In vitro evaluation of antibiotic synergy for polymyxin B-resistant carbapenemase-producing Klebsiella pneumoniae

Abstract

Since carbapenemase-producing Klebsiella pneumoniae strains were first reported in North Carolina, these highly resistant organisms have been isolated with increasing frequency, especially in the New York City area. Polymyxin B is one of the few antimicrobials that retain reliable activity against these organisms. However, polymyxin B MICs are elevated against K. pneumoniae isolates with increasing frequency, leaving clinicians with few therapeutic options. We investigated several antimicrobial agents for potential synergy with polymyxin B against 12 clinical strains of carbapenemase-producing K. pneumoniae. A broth microdilution assay using a 96-well plate was developed in which graded dilutions of polymyxin B and the study drug were incubated with resistant isolates in a checkerboard pattern. Polymyxin B was studied in combination with cefazolin, ceftriaxone, cefepime, imipenem, gentamicin, tigecycline, doxycycline, and rifampin. All K. pneumoniae strains tested positive for K. pneumoniae carbapenemase (KPC) genes by real-time PCR and had elevated polymyxin B MIC values ranging from 16 to 128 μg/ml. Synergy was observed with the combination of polymyxin B and rifampin as well as with polymyxin B and doxycycline, resulting in at least a 4-fold decrease in the polymyxin B MIC. For both combinations, this effect occurred at physiologically achievable concentrations. Less pronounced synergy was noted with tigecycline and polymyxin B. No synergy was observed at physiologic concentrations with the other antimicrobials studied.
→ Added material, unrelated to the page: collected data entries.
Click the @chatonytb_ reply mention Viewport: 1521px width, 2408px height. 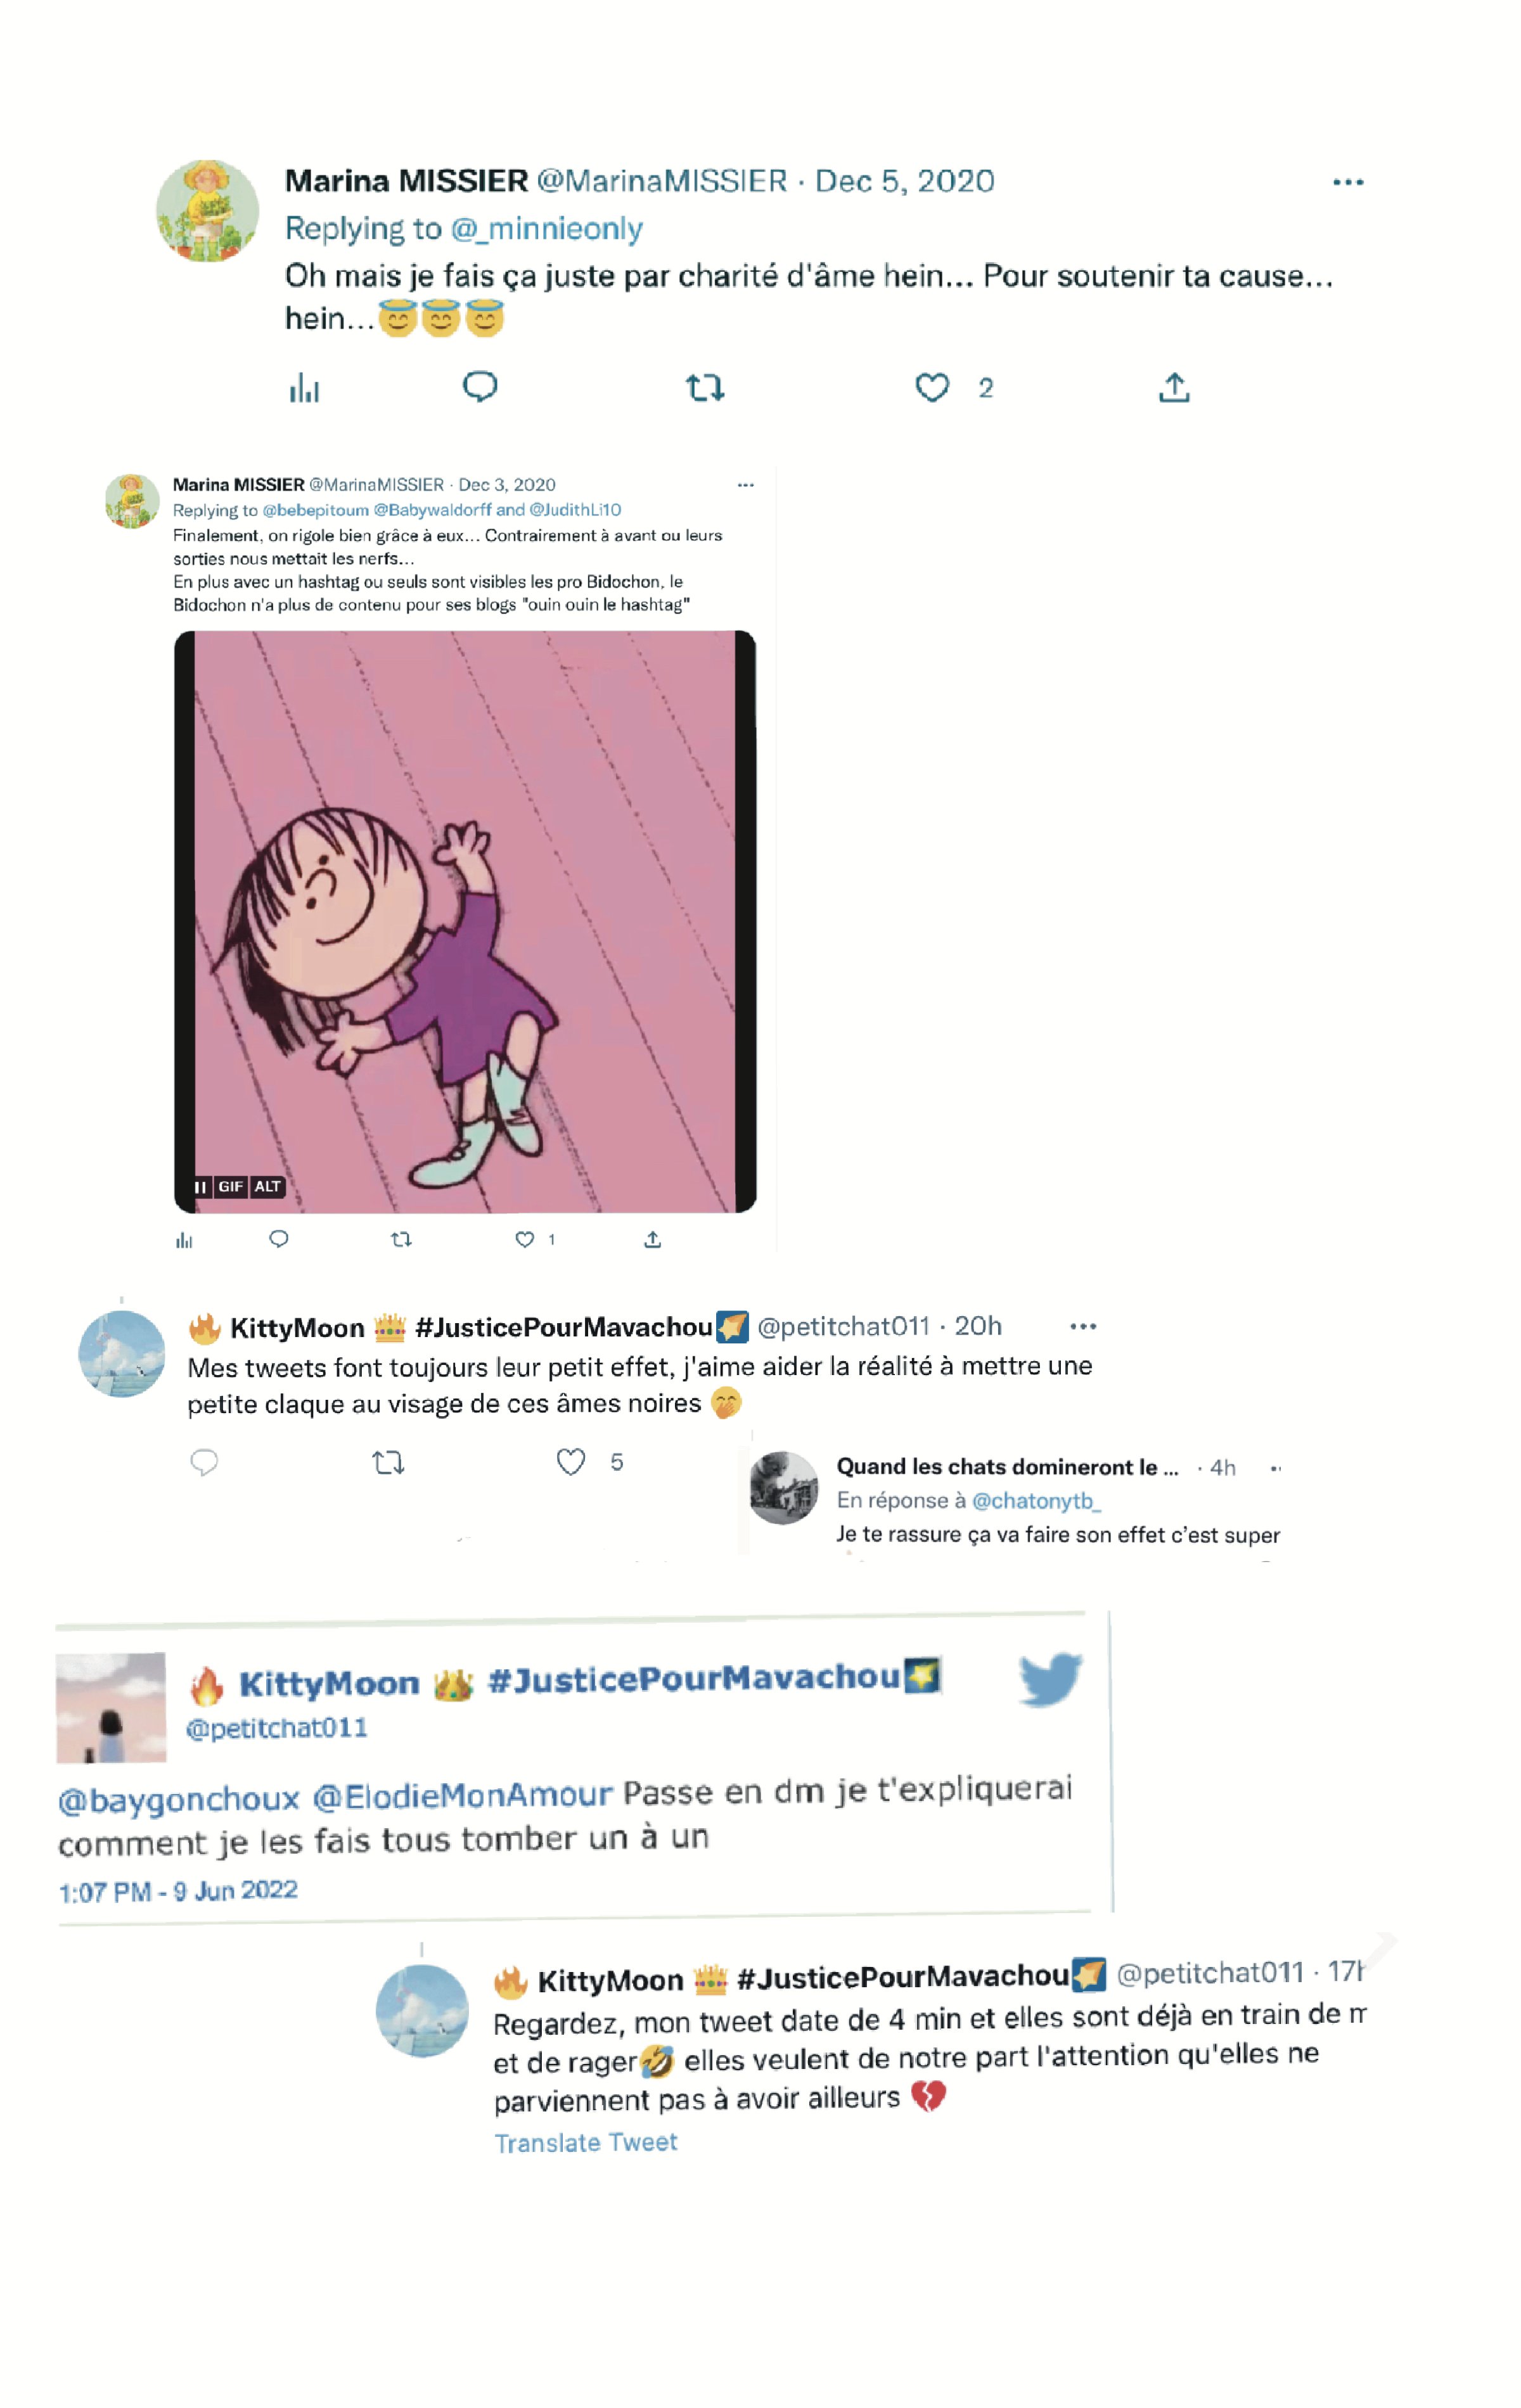point(1036,1500)
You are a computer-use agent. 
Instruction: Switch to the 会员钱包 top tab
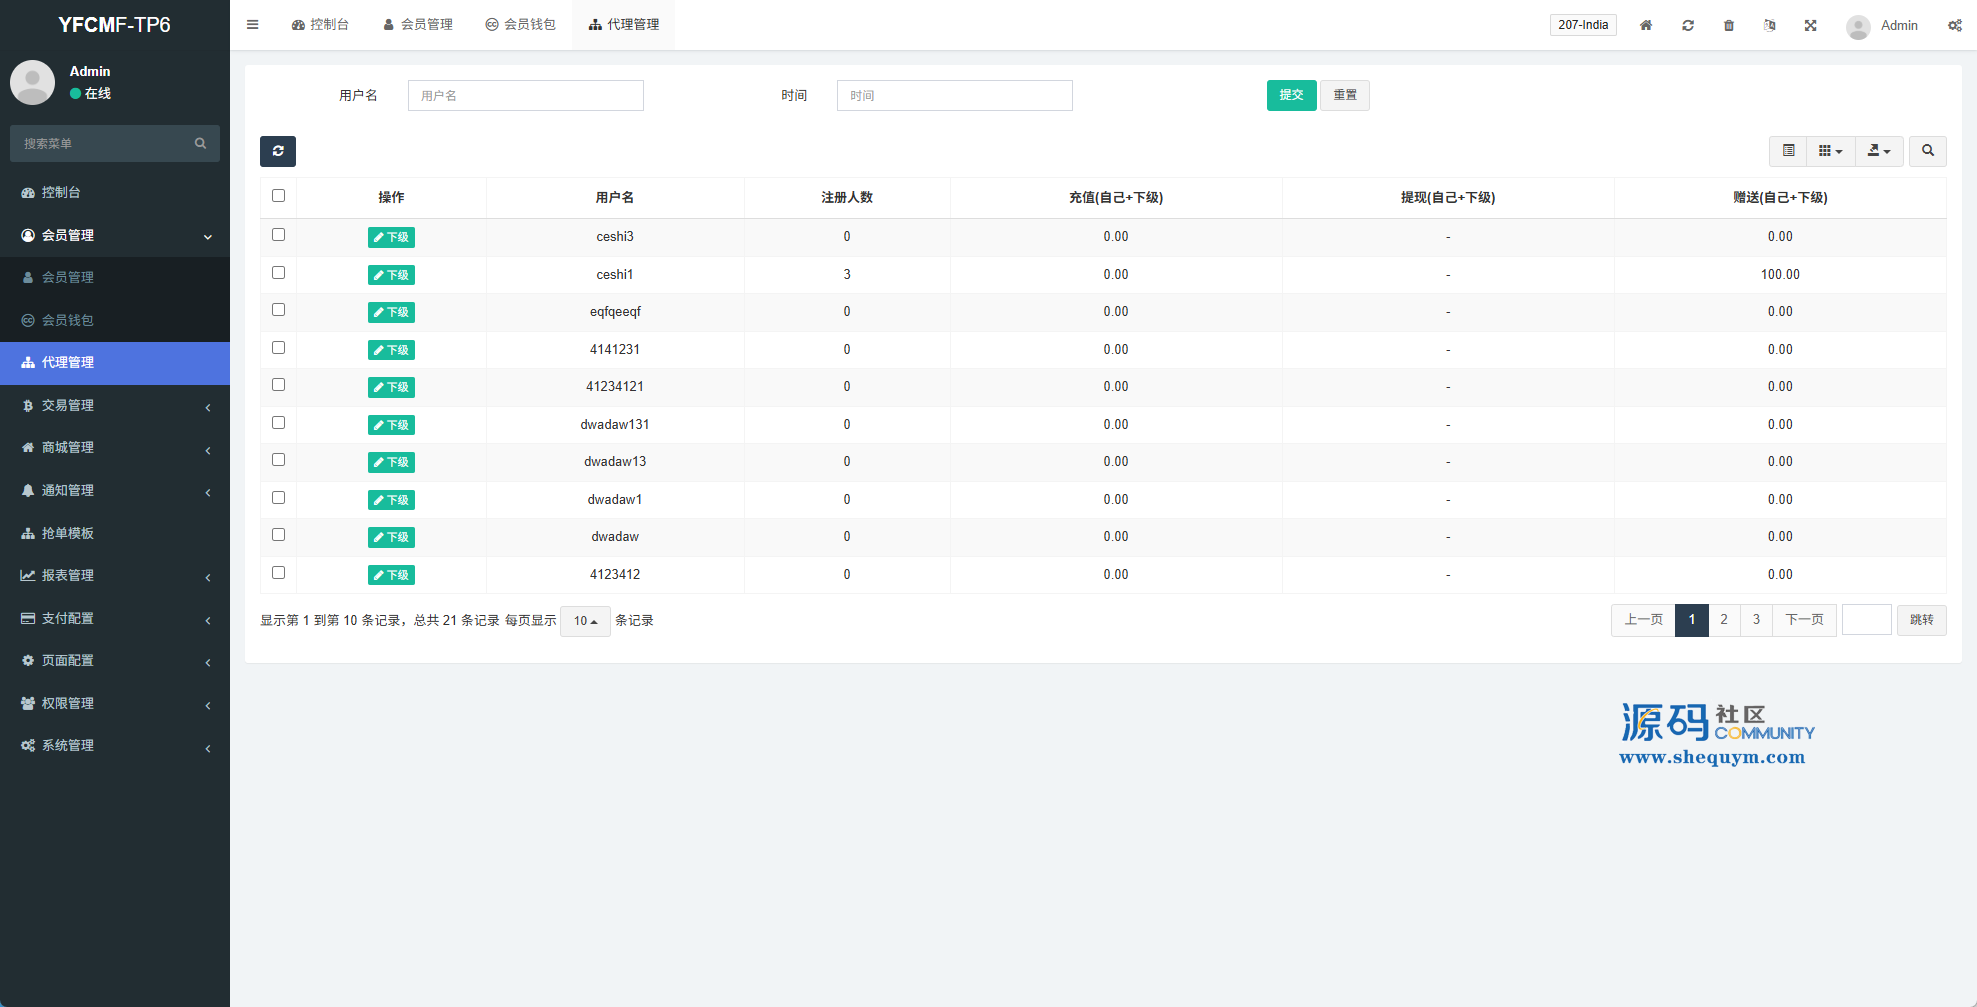[x=520, y=25]
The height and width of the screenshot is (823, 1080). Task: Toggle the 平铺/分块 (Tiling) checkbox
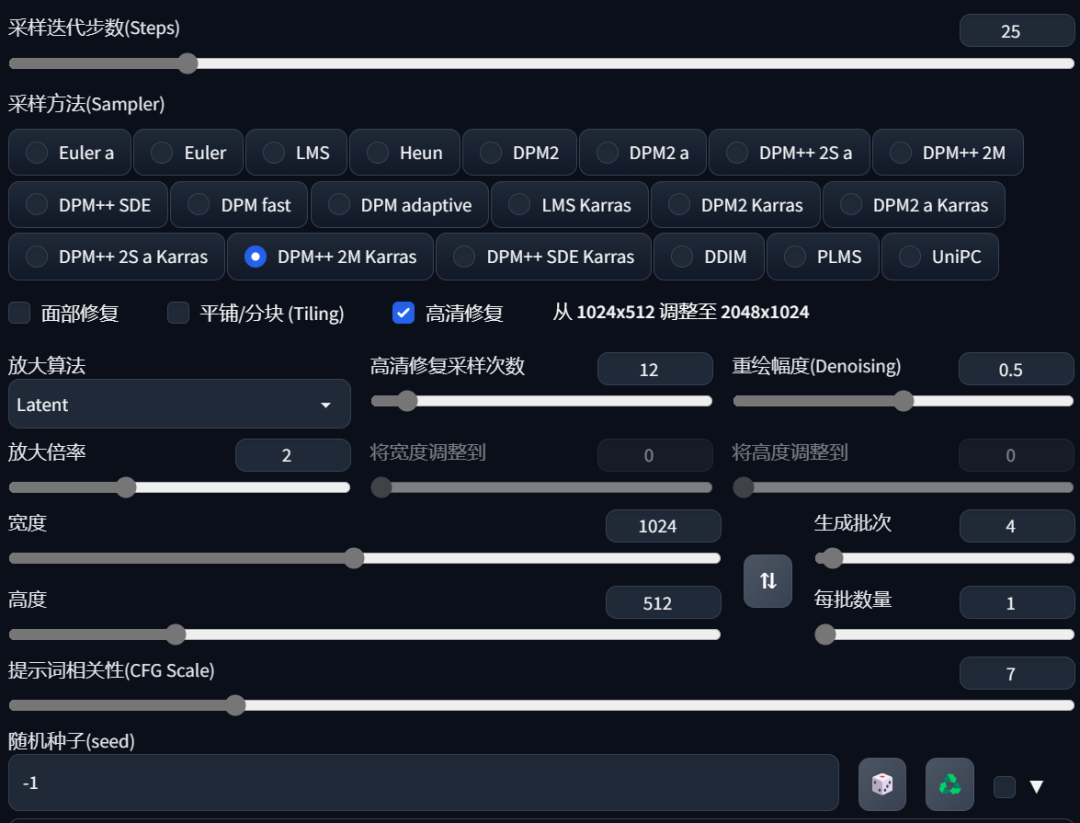click(x=179, y=313)
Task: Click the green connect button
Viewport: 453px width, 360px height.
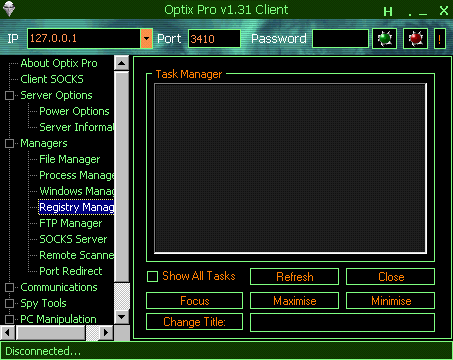Action: [384, 39]
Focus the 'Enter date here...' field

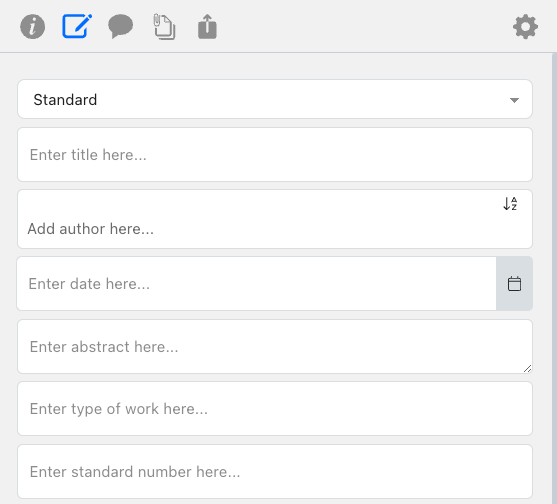pyautogui.click(x=256, y=284)
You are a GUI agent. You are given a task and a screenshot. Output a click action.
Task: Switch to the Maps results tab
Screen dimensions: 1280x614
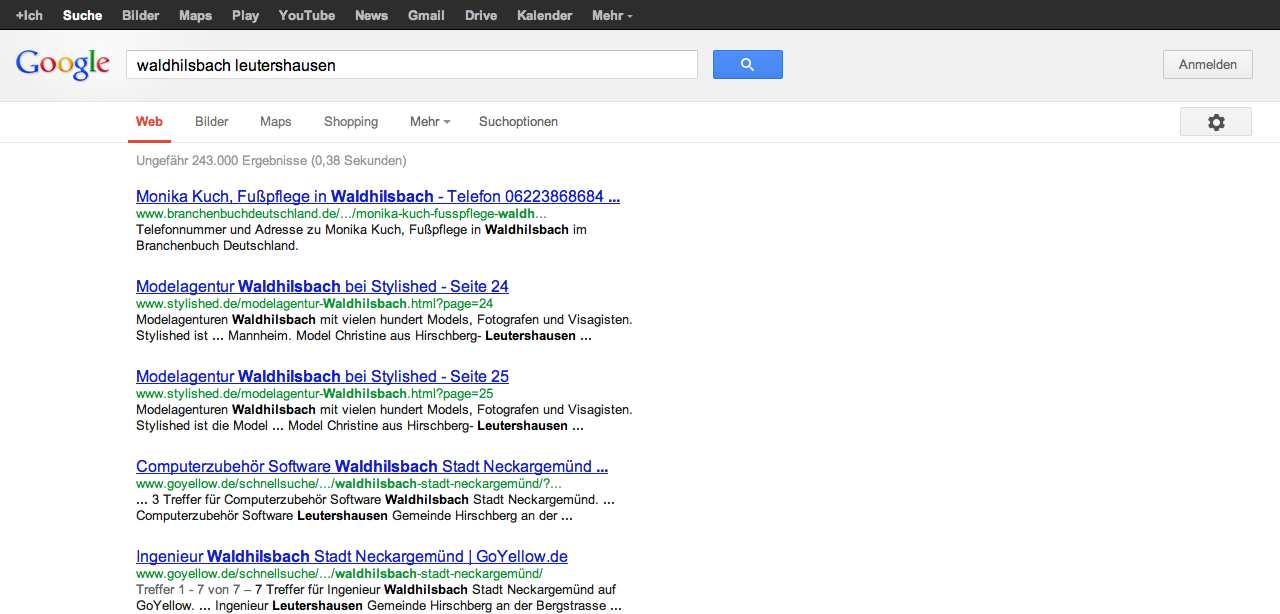coord(275,122)
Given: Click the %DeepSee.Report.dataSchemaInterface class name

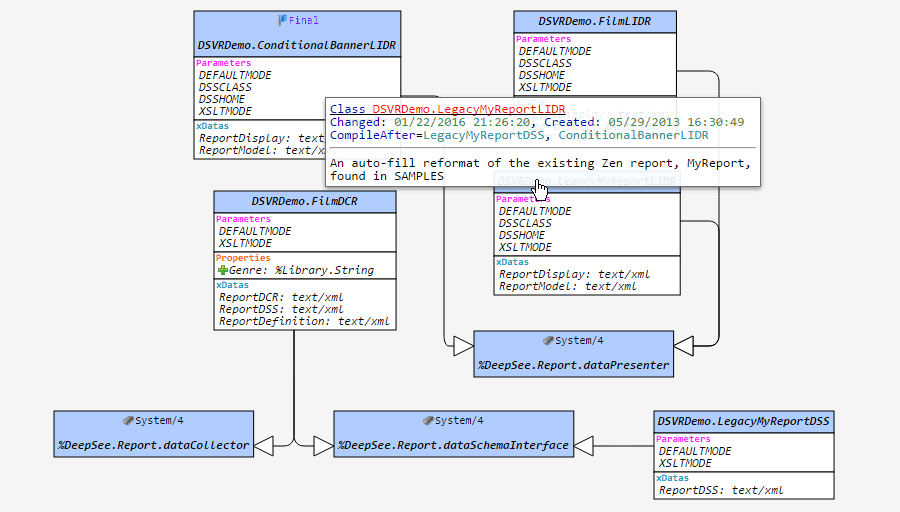Looking at the screenshot, I should (453, 446).
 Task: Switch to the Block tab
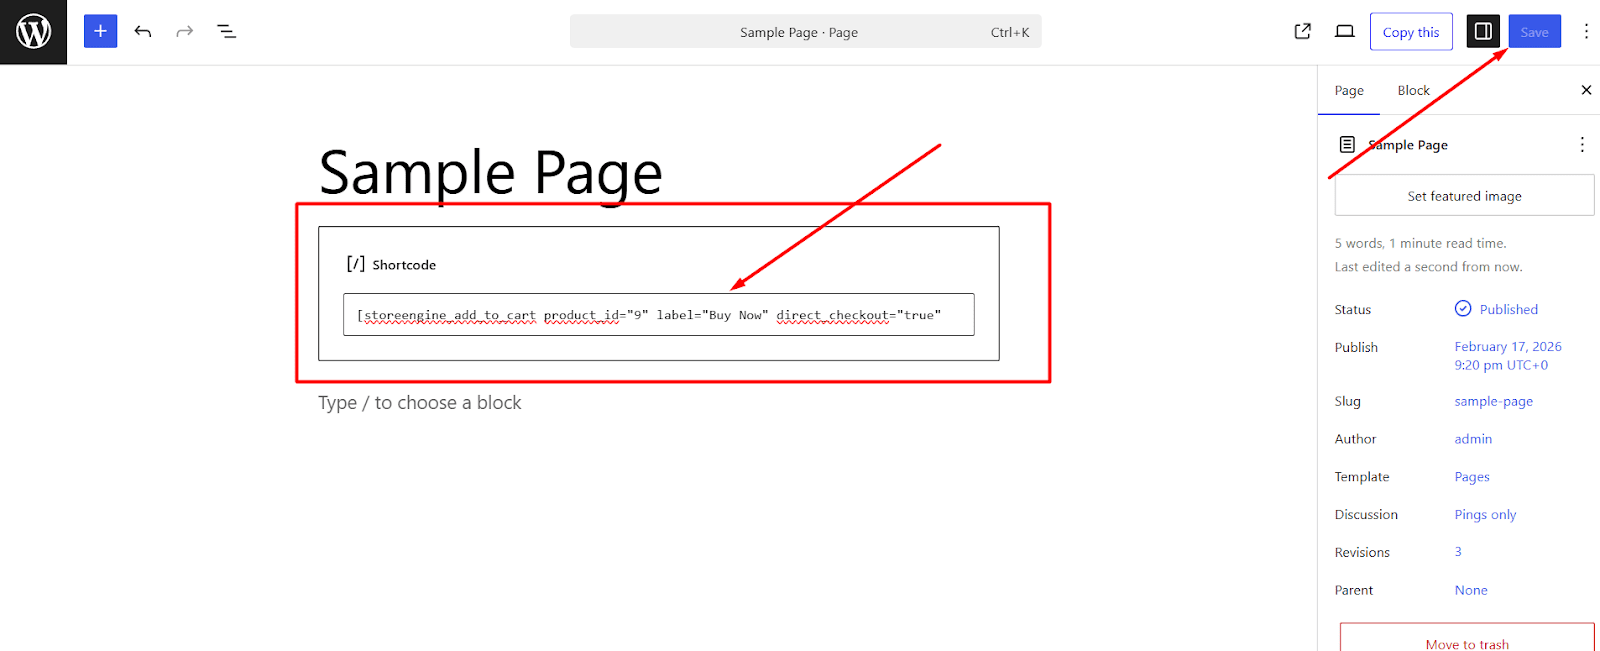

These results suggest that rifampin, doxycycline, and tigecycline may be useful additions to polymyxin B in the treatment of infections caused by highly resistant carbapenemase-producing K. pneumoniae. Further studies are warranted to determine if these in vitro findings translate into clinical efficacy.

FIG. 1.

Total fractional inhibitory concentrations of polymyxin B combined with rifampin (a) and imipenem (b). Black squares indicate bacterial growth in the wells. Gray squares indicate the wells for which total FIC values exceeded 0.5, which was considered the cutoff value for a synergistic effect. White squares demonstrate the antibiotic combinations for which bacterial growth was inhibited and total FIC values were <0.5 and which, consequently, were considered the combinations producing synergy. Data obtained for isolate 7 are presented.

FIG. 2.

Total fractional inhibitory concentrations of polymyxin B combined with doxycycline-resistant (a) and doxycycline-susceptible (b) isolates. Data obtained for isolates 35 (a) and 3 (b) are presented.

FIG. 3.

Total fractional inhibitory concentrations of polymyxin B combined with tigecycline-resistant (a) and tigecycline-susceptible (b) isolates. Data obtained for isolates 7 (a) and 3 (b) are presented.

FIG. 4.

Total fractional inhibitory concentrations of polymyxin B combined with gentamicin-resistant (a) and gentamicin-susceptible (b) isolates. Data obtained for isolates 7 (a) and 35 (b) are presented.